I'm about to start my period (yeah guys, we gotta talk about that).  I have some health issues (PCOS, Endometriosis), which affects how my body holds weight, how severe my periods feel, how heavy a flow I have, regularity of my periods (and other bodily functions...endo-poo can be painful).  I am a fucking wreck this week.  I could not stop crying yesterday morning for no fucking reason.  I am agitated and irritable.  I nearly yelled at a client today (I find this really funny bc The Engineer nearly yelled at one of his clients yesterday).  I am HUNGRY, and that fucking salad with homemade, sugar free dressing, and chili with only beef and beans is NOT doing it for me.  I'm hungry, and cranky.  I'm hungry, cranky, and everything hurts right now.

This place I have office space in down here in Southeastern KY has literal Baskets of Candy EVERYWHERE.  Free chocolate just sitting around.

                                           (Yeah...it pretty much looks like this year round)


Sometimes the baskets are full of swiss cakes, ho hos, and ding dongs.  Once, there was a table of free cakes...Free whole fucking cakes...for visitors and staff to pillage.  I have done so well for the four weeks....but yesterday, I had a little York Peppermint Patty.  It was pretty gross, actually.  Today, I had a Ghirradelli mini-dark chocolate.  This thing was the size of a quarter.  It was pretty fucking yummy.

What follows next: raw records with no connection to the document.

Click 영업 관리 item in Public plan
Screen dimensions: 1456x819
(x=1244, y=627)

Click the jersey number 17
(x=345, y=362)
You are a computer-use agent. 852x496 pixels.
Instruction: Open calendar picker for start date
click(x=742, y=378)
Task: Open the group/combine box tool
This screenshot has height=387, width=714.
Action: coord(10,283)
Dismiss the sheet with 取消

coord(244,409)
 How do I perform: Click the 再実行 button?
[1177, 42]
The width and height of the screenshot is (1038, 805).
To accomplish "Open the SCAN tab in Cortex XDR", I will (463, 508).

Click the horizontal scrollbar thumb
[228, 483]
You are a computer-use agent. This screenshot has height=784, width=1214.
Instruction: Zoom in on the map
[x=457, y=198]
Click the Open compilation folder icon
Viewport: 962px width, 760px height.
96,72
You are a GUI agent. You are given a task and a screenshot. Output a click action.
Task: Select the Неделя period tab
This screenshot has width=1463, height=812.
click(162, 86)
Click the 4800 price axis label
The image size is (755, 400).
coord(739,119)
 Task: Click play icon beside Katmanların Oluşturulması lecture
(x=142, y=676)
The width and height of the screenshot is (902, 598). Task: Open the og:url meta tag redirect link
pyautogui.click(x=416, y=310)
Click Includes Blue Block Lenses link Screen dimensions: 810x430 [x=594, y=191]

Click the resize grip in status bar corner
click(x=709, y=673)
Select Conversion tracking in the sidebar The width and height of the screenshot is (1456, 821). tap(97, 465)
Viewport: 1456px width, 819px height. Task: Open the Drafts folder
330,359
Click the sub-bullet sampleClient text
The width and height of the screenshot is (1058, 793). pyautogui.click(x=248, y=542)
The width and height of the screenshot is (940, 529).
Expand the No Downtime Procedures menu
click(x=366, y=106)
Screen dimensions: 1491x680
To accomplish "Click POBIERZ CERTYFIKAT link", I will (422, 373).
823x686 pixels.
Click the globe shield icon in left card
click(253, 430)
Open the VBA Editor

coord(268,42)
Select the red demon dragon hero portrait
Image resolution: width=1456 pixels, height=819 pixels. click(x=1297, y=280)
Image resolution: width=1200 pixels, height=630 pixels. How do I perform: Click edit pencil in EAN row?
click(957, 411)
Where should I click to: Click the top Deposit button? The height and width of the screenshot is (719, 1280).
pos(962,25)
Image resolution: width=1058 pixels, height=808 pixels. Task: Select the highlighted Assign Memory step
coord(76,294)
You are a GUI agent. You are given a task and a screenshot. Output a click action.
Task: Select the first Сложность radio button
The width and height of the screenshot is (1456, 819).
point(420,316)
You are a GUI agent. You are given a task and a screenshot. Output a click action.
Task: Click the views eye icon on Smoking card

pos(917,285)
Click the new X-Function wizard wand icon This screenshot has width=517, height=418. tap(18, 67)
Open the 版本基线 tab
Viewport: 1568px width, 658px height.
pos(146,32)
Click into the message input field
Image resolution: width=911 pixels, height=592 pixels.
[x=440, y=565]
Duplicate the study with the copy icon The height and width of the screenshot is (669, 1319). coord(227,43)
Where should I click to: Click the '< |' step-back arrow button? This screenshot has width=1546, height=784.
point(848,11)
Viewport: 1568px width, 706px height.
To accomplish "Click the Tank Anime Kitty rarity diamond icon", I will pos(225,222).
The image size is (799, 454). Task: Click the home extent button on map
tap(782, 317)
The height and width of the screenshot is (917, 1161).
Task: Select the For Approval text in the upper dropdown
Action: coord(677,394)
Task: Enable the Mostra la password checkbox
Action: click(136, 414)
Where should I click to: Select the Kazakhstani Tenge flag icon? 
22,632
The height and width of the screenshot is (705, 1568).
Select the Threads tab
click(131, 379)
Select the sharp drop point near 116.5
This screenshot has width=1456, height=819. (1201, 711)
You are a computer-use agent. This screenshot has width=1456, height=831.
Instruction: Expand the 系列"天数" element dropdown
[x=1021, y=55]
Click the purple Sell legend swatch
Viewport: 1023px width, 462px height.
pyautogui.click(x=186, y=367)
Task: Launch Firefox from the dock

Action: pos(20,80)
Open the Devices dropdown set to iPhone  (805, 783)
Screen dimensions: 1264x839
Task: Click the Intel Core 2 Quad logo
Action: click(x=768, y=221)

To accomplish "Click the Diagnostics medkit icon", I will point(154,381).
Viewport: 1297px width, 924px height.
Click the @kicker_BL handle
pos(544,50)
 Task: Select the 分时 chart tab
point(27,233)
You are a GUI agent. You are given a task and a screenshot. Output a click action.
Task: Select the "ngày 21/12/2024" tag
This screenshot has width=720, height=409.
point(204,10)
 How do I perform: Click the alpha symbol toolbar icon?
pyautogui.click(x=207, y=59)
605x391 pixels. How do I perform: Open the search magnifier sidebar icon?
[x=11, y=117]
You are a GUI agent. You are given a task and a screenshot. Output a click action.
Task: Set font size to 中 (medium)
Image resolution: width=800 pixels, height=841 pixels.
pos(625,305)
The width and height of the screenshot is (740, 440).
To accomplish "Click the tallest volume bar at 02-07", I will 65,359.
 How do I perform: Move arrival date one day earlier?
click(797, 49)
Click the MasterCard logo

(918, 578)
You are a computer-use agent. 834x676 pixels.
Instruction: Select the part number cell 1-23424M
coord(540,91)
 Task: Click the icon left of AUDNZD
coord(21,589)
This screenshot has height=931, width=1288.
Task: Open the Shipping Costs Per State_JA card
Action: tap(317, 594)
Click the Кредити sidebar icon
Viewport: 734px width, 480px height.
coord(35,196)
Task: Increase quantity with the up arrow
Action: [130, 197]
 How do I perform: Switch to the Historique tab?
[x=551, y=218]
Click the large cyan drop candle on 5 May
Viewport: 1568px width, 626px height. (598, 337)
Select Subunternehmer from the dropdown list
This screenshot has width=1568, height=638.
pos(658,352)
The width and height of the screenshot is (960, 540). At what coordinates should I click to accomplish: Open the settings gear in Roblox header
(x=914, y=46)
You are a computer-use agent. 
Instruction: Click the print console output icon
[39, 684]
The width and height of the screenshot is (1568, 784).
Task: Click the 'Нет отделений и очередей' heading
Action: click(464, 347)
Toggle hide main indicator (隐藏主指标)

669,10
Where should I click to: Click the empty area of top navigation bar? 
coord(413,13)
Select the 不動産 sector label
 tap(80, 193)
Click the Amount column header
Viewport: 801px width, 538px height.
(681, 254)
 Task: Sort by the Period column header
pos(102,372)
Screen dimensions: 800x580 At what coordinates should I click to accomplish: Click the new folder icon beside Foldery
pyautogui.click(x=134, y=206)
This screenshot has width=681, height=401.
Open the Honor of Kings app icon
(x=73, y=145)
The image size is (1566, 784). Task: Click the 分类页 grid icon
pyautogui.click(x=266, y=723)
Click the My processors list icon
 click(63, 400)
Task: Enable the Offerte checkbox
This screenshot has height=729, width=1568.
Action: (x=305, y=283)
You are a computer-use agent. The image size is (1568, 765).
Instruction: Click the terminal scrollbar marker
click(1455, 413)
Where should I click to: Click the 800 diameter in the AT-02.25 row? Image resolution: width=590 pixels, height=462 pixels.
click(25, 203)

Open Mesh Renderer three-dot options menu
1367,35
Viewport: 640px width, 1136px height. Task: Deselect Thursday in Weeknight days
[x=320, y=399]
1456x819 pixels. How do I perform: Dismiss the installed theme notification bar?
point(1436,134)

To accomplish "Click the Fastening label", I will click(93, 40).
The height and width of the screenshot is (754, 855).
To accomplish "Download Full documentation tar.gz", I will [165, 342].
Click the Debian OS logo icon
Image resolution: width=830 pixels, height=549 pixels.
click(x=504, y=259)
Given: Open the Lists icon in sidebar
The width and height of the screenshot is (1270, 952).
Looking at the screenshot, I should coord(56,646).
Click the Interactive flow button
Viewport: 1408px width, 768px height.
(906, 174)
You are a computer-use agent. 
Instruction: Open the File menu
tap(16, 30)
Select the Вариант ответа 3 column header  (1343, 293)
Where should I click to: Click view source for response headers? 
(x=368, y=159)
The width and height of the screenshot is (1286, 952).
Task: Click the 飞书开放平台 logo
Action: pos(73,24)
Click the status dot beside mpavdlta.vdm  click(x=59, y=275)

I did not ice after my workout last night (yes, I schlepped my kettlebell all the way down here and dragged it up to my hotel room).  My knees hurt.  My back hurts (that's the endo), and I just want to cry, eat and/or throw food, poop, and take a nap.    I am not sure if I will make it totally on diet today.  I feel a cheat coming on, and I'm not sure how severe it will be.  So I'm telling on myself, hoping to minimize damage.  I'd hit an OA (Over-eater's Anonymous) meeting, but honestly I don't want to hear about Jesus today.  I'd rather just experiment.  My life feels like a giant experiment sometimes.  There was never a plan for changes to be permanent, maybe it will be good to see just how much I set myself back by being lenient on a Tuesday rather than a Saturday.  Or maybe this blog will keep me on plan.

If I cheat, I'll talk about it here.  I'll take pictures of the offending foods and open myself to criticism.  I'll hack and release my own Chocolate/Bread/Potato related Dolly Madison Affair.